** Instructions for the task **
All lines of the following material must be written out exactly as they appear.

** Data for the task **
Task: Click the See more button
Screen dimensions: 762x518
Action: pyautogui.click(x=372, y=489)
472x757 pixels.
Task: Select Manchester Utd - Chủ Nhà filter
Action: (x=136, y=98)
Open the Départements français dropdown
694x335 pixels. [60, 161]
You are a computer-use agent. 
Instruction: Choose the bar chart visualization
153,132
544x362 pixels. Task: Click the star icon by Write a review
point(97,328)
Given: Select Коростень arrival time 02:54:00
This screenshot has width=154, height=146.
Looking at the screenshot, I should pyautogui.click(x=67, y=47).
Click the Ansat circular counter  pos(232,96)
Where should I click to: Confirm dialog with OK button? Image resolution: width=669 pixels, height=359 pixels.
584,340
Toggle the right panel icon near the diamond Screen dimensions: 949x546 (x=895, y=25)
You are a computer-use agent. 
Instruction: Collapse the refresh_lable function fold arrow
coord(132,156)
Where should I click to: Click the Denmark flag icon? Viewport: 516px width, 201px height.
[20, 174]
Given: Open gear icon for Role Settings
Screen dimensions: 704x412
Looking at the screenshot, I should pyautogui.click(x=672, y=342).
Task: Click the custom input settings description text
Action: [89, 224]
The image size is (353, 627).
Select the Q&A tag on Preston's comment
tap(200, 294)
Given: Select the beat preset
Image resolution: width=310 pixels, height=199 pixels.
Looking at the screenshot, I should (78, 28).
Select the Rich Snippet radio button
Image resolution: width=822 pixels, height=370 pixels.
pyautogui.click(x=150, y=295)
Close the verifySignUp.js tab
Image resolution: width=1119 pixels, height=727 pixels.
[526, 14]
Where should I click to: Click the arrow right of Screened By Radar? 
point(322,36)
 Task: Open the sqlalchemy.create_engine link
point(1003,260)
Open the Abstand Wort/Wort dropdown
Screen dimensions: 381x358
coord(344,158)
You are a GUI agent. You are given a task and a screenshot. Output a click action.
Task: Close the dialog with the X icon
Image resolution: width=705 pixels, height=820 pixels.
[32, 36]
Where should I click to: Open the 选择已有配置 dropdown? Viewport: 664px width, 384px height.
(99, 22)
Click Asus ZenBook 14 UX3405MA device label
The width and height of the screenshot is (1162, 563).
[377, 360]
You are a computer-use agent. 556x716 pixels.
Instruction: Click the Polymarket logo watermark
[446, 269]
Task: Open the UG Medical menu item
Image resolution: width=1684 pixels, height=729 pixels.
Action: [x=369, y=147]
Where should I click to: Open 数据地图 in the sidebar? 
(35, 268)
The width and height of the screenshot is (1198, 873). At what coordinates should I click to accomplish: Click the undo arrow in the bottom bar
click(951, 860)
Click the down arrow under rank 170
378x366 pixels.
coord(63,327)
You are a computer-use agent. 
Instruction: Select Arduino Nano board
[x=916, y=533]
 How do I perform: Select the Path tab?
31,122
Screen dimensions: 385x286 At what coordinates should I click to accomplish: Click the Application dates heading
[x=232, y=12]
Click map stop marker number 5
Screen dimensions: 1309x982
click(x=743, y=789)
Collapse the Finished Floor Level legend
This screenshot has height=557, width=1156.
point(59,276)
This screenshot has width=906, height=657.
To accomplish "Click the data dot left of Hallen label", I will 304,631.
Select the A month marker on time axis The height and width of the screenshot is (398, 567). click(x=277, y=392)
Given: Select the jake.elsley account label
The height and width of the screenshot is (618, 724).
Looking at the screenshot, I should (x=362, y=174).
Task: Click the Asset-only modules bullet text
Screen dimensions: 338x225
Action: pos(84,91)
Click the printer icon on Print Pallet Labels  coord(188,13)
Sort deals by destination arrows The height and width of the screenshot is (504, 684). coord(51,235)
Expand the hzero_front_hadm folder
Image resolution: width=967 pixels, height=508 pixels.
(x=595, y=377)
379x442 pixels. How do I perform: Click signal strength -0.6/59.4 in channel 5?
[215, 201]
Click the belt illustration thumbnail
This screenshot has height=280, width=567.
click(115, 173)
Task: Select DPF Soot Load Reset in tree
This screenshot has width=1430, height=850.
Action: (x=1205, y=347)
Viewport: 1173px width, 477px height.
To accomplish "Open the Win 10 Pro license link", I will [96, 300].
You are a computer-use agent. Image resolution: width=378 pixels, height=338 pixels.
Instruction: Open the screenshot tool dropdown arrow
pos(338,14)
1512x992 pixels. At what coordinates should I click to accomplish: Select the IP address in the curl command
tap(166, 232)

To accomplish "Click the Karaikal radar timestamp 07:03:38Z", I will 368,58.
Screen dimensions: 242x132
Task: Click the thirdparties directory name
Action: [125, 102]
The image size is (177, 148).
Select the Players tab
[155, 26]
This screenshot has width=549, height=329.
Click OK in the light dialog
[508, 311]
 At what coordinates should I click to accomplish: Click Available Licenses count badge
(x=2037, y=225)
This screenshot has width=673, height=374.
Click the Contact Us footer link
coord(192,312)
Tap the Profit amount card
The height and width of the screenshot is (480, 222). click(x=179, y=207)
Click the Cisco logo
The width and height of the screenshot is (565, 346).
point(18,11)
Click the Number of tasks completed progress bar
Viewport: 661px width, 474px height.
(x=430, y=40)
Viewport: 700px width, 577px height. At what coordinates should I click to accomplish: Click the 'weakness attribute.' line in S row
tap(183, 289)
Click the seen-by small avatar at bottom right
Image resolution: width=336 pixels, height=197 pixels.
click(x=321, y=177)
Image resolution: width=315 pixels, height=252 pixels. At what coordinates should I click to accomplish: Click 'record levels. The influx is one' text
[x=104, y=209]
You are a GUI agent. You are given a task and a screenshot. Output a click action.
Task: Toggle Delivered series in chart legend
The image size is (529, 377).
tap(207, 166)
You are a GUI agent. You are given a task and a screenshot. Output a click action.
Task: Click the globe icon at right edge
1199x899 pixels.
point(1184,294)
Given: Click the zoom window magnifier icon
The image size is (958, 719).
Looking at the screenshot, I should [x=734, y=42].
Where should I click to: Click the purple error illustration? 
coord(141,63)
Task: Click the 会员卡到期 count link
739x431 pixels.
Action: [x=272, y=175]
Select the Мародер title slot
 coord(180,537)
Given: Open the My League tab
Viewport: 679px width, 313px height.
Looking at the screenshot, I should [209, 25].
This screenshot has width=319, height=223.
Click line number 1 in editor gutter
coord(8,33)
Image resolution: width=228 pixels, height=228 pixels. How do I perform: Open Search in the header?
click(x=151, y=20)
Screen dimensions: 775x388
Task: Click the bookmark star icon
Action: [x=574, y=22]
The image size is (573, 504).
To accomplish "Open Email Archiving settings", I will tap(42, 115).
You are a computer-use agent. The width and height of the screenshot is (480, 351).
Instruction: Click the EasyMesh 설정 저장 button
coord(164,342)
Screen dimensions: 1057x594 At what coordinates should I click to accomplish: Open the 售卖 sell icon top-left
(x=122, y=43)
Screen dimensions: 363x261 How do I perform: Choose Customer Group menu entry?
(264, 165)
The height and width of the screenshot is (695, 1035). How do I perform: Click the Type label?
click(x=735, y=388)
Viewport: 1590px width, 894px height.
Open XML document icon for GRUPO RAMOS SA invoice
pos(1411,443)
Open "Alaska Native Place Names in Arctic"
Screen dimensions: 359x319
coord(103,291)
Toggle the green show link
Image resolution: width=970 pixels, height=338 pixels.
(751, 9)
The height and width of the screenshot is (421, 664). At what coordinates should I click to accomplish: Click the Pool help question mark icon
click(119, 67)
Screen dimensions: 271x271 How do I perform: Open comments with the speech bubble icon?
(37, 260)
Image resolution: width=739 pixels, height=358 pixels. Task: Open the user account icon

** Exercise response **
Task: Click the See more button
Screen dimensions: 762x518
Action: pyautogui.click(x=372, y=489)
472x757 pixels.
Task: Select Manchester Utd - Chủ Nhà filter
Action: (x=136, y=98)
Open the Départements français dropdown
694x335 pixels. [60, 161]
You are a computer-use agent. 
Instruction: Choose the bar chart visualization
153,132
544x362 pixels. Task: Click the star icon by Write a review
point(97,328)
Given: Select Коростень arrival time 02:54:00
This screenshot has width=154, height=146.
Looking at the screenshot, I should pyautogui.click(x=67, y=47).
Click the Ansat circular counter  pos(232,96)
Where should I click to: Confirm dialog with OK button? Image resolution: width=669 pixels, height=359 pixels.
584,340
Toggle the right panel icon near the diamond Screen dimensions: 949x546 (x=895, y=25)
You are a computer-use agent. 
Instruction: Collapse the refresh_lable function fold arrow
coord(132,156)
Where should I click to: Click the Denmark flag icon? Viewport: 516px width, 201px height.
[20, 174]
Given: Open gear icon for Role Settings
Screen dimensions: 704x412
Looking at the screenshot, I should pyautogui.click(x=672, y=342).
Task: Click the custom input settings description text
Action: [89, 224]
The image size is (353, 627).
Select the Q&A tag on Preston's comment
tap(200, 294)
Given: Select the beat preset
Image resolution: width=310 pixels, height=199 pixels.
Looking at the screenshot, I should (78, 28).
Select the Rich Snippet radio button
Image resolution: width=822 pixels, height=370 pixels.
pyautogui.click(x=150, y=295)
Close the verifySignUp.js tab
Image resolution: width=1119 pixels, height=727 pixels.
[526, 14]
Where should I click to: Click the arrow right of Screened By Radar? 
point(322,36)
 Task: Open the sqlalchemy.create_engine link
point(1003,260)
Open the Abstand Wort/Wort dropdown
Screen dimensions: 381x358
coord(344,158)
You are a GUI agent. You are given a task and a screenshot. Output a click action.
Task: Close the dialog with the X icon
Image resolution: width=705 pixels, height=820 pixels.
[32, 36]
Where should I click to: Open the 选择已有配置 dropdown? Viewport: 664px width, 384px height.
(99, 22)
Click Asus ZenBook 14 UX3405MA device label
The width and height of the screenshot is (1162, 563).
[377, 360]
You are a computer-use agent. 556x716 pixels.
Instruction: Click the Polymarket logo watermark
[446, 269]
Task: Open the UG Medical menu item
Image resolution: width=1684 pixels, height=729 pixels.
Action: [x=369, y=147]
Where should I click to: Open 数据地图 in the sidebar? 
(35, 268)
The width and height of the screenshot is (1198, 873). At what coordinates should I click to accomplish: Click the undo arrow in the bottom bar
click(951, 860)
Click the down arrow under rank 170
378x366 pixels.
coord(63,327)
You are a computer-use agent. 
Instruction: Select Arduino Nano board
[x=916, y=533]
 How do I perform: Select the Path tab?
31,122
Screen dimensions: 385x286 At what coordinates should I click to accomplish: Click the Application dates heading
[x=232, y=12]
Click map stop marker number 5
Screen dimensions: 1309x982
click(x=743, y=789)
Collapse the Finished Floor Level legend
This screenshot has height=557, width=1156.
point(59,276)
This screenshot has width=906, height=657.
To accomplish "Click the data dot left of Hallen label", I will 304,631.
Select the A month marker on time axis The height and width of the screenshot is (398, 567). click(x=277, y=392)
Given: Select the jake.elsley account label
The height and width of the screenshot is (618, 724).
Looking at the screenshot, I should (x=362, y=174).
Task: Click the Asset-only modules bullet text
Screen dimensions: 338x225
Action: pos(84,91)
Click the printer icon on Print Pallet Labels  coord(188,13)
Sort deals by destination arrows The height and width of the screenshot is (504, 684). coord(51,235)
Expand the hzero_front_hadm folder
Image resolution: width=967 pixels, height=508 pixels.
(x=595, y=377)
379x442 pixels. How do I perform: Click signal strength -0.6/59.4 in channel 5?
[215, 201]
Click the belt illustration thumbnail
This screenshot has height=280, width=567.
click(115, 173)
Task: Select DPF Soot Load Reset in tree
This screenshot has width=1430, height=850.
Action: (x=1205, y=347)
Viewport: 1173px width, 477px height.
To accomplish "Open the Win 10 Pro license link", I will [96, 300].
You are a computer-use agent. Image resolution: width=378 pixels, height=338 pixels.
Instruction: Open the screenshot tool dropdown arrow
pos(338,14)
1512x992 pixels. At what coordinates should I click to accomplish: Select the IP address in the curl command
tap(166, 232)

To accomplish "Click the Karaikal radar timestamp 07:03:38Z", I will 368,58.
Screen dimensions: 242x132
Task: Click the thirdparties directory name
Action: [125, 102]
The image size is (177, 148).
Select the Players tab
[155, 26]
This screenshot has width=549, height=329.
Click OK in the light dialog
[508, 311]
 At what coordinates should I click to accomplish: Click Available Licenses count badge
(x=2037, y=225)
This screenshot has width=673, height=374.
Click the Contact Us footer link
coord(192,312)
Tap the Profit amount card
The height and width of the screenshot is (480, 222). click(x=179, y=207)
Click the Cisco logo
The width and height of the screenshot is (565, 346).
point(18,11)
Click the Number of tasks completed progress bar
Viewport: 661px width, 474px height.
(x=430, y=40)
Viewport: 700px width, 577px height. At what coordinates should I click to accomplish: Click the 'weakness attribute.' line in S row
tap(183, 289)
Click the seen-by small avatar at bottom right
Image resolution: width=336 pixels, height=197 pixels.
click(x=321, y=177)
Image resolution: width=315 pixels, height=252 pixels. At what coordinates should I click to accomplish: Click 'record levels. The influx is one' text
[x=104, y=209]
You are a GUI agent. You are given a task and a screenshot. Output a click action.
Task: Toggle Delivered series in chart legend
The image size is (529, 377).
tap(207, 166)
You are a GUI agent. You are given a task and a screenshot. Output a click action.
Task: Click the globe icon at right edge
1199x899 pixels.
point(1184,294)
Given: Click the zoom window magnifier icon
The image size is (958, 719).
Looking at the screenshot, I should [x=734, y=42].
Where should I click to: Click the purple error illustration? 
coord(141,63)
Task: Click the 会员卡到期 count link
739x431 pixels.
Action: [x=272, y=175]
Select the Мародер title slot
 coord(180,537)
Given: Open the My League tab
Viewport: 679px width, 313px height.
Looking at the screenshot, I should [209, 25].
This screenshot has width=319, height=223.
Click line number 1 in editor gutter
coord(8,33)
Image resolution: width=228 pixels, height=228 pixels. How do I perform: Open Search in the header?
click(x=151, y=20)
Screen dimensions: 775x388
Task: Click the bookmark star icon
Action: [x=574, y=22]
The image size is (573, 504).
To accomplish "Open Email Archiving settings", I will tap(42, 115).
You are a computer-use agent. The width and height of the screenshot is (480, 351).
Instruction: Click the EasyMesh 설정 저장 button
coord(164,342)
Screen dimensions: 1057x594 At what coordinates should I click to accomplish: Open the 售卖 sell icon top-left
(x=122, y=43)
Screen dimensions: 363x261 How do I perform: Choose Customer Group menu entry?
(264, 165)
The height and width of the screenshot is (695, 1035). How do I perform: Click the Type label?
click(x=735, y=388)
Viewport: 1590px width, 894px height.
Open XML document icon for GRUPO RAMOS SA invoice
pos(1411,443)
Open "Alaska Native Place Names in Arctic"
Screen dimensions: 359x319
coord(103,291)
Toggle the green show link
Image resolution: width=970 pixels, height=338 pixels.
(751, 9)
The height and width of the screenshot is (421, 664). At what coordinates should I click to accomplish: Click the Pool help question mark icon
click(119, 67)
Screen dimensions: 271x271 How do I perform: Open comments with the speech bubble icon?
(37, 260)
Image resolution: width=739 pixels, height=358 pixels. Task: Open the user account icon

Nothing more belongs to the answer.